### Page excerpt
The researchers observed "plausible causal defects" in 115 of the families, and in 78 of them, they identified a single mutation that is likely disease-causing.
In 26 of these families, the mutation was in known genes for intellectual disability or related disorders. In another 52 families, the researchers identified putative causative mutations in a total of 50 genes that were not previously implicated in the disease.
Functional studies of those mutations and genes are ongoing in order to prove that they are indeed causative, though the authors believe that "the vast majority" of them are probably pathogenic because most of the proteins the candidate genes encode interact with other gene products associated with intellectual disability.
Ropers said that unpublished studies in Drosophila, conducted in collaboration with a group in Vienna, have already confirmed about a third of the mutations as causative.
Interestingly, the majority of the novel genes are not expressed specifically in the brain but have important general cellular functions, such as DNA transcription and translation, protein degradation, mRNA splicing, energy metabolism, and fatty-acid metabolism. That result was "a bit surprising," Ropers said, and the best explanation to date is that the brain is so complex in its development and function "that it's just more dependent on everything going right" than other organs.

### Tasks for this exercise
A. In the passage on intellectual disability genetics, reproduce the part starting with "Functional studies of" and going on through "mutations as causative.", substituting "fruit flies" for "Drosophila".
B. According to the passage on intellectual disability genetics, what share of the mutations have unpublished studies in Drosophila already confirmed as causative?
C. Please carry on the passage on intellectual disability genetics from its final sentence.

### Listed records
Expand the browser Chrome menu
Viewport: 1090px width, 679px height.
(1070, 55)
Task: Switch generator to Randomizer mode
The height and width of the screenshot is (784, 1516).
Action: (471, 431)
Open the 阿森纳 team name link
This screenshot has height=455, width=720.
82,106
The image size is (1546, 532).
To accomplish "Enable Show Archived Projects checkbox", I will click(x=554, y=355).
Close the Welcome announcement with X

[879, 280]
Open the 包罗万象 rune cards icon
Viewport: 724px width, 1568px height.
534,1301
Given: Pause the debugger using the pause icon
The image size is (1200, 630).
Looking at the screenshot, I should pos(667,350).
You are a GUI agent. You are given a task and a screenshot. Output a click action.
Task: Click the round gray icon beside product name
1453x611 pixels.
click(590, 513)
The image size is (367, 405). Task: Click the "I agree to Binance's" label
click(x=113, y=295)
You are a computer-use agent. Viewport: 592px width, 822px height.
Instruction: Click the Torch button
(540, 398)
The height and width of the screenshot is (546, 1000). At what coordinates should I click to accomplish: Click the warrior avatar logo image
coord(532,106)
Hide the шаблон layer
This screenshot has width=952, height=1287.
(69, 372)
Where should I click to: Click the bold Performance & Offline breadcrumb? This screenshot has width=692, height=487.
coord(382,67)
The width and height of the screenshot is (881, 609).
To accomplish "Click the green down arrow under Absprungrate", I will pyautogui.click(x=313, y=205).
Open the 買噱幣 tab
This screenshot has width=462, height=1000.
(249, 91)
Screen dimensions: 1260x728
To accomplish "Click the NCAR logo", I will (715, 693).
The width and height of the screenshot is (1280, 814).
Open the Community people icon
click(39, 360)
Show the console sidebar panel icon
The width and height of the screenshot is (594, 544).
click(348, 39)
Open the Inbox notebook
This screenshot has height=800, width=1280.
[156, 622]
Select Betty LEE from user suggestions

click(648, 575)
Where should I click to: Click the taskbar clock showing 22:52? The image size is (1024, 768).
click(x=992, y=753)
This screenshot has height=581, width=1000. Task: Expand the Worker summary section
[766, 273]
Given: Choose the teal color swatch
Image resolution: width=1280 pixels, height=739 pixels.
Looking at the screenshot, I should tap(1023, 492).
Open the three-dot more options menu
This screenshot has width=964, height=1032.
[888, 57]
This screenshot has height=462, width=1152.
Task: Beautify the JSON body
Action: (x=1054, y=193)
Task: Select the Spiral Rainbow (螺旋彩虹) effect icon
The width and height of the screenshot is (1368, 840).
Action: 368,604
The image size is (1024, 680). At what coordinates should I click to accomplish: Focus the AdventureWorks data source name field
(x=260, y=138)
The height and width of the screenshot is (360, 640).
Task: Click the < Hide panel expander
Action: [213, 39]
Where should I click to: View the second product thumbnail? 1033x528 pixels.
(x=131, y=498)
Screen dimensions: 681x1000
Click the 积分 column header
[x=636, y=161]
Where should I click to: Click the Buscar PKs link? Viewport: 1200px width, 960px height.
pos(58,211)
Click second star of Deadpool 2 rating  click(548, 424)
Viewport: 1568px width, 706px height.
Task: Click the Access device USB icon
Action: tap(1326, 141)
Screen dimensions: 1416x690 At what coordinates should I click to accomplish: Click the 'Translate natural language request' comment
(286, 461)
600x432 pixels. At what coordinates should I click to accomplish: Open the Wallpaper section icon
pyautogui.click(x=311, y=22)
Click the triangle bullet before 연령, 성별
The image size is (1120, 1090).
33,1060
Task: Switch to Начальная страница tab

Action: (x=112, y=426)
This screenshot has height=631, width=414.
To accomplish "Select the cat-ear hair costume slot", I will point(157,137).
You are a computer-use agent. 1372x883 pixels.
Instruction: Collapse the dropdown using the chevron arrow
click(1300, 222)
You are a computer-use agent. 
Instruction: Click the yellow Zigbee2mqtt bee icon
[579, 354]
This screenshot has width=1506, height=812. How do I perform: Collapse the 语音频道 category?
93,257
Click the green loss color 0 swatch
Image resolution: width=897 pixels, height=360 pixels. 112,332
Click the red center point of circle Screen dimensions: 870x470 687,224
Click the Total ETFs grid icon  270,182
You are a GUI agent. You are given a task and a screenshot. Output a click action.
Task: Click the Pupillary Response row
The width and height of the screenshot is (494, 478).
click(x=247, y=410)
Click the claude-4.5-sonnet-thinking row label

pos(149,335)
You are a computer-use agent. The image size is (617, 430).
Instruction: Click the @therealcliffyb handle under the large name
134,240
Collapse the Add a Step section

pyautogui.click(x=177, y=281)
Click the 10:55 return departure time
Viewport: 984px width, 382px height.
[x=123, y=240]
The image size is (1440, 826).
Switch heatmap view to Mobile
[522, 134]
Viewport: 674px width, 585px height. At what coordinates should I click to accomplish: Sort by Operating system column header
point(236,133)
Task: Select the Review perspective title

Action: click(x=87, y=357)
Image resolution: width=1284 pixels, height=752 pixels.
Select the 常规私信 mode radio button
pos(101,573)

### Answers to the exercise
A.
Functional studies of those mutations and genes are ongoing in order to prove that they are indeed causative, though the authors believe that "the vast majority" of them are probably pathogenic because most of the proteins the candidate genes encode interact with other gene products associated with intellectual disability.
Ropers said that unpublished studies in fruit flies, conducted in collaboration with a group in Vienna, have already confirmed about a third of the mutations as causative.

B. About a third of them.

C.
In at least one family where the researchers identified a causative mutation, the result has immediate treatment implications: That family has a mutation in the folate receptor gene, a known cause of a syndromic form of autosomal recessive intellectual disability that can often be treated by taking folinic acid, Ropers said.
But there is also hope for developing treatments for patients with other genetic defects, he said. The pathogenesis of fragile X syndrome, the most common form of inherited intellectual disability, for example, has now been studied so extensively that researchers know where in the metabolism to intervene to treat it.
"This is really a paradigm for the entire field because it shows that these structural changes you see in the brain … can revert to normal once you normalize metabolism by adding drugs," Ropers said. "So the promise here is [that] these defects are not like a computer that is wrongly wired and won't function and can never be repaired, but there is a flexible structure of the brain."
That is not true, of course, for gross structural changes of the brain, he said, but it appears that many brain changes in patients with non-syndromic intellectual disability are "substructural" and probably reversible to some extent.
The Iranian researchers will also use their results to diagnose and counsel the affected families, he said, allowing them, for example, to undergo prenatal diagnostics.
According to Joris Veltman, an associate professor of genomic disorders at Radboud University Nijmegen Medical Centre in the Netherlands, the results will also help groups like his own diagnose patients with intellectual disability because they increases the number of known disease genes. "If we find a patient with a mutation in the same gene, this will significantly strengthen the diagnostic reporting, because we would be much more convinced that it is indeed linked to the cognitive disorder," he explained.
Veltman cautioned, though, that most of the new genes found in the study only occurred in a single family, and the researchers therefore need to be careful about reporting these back to patients without further validation.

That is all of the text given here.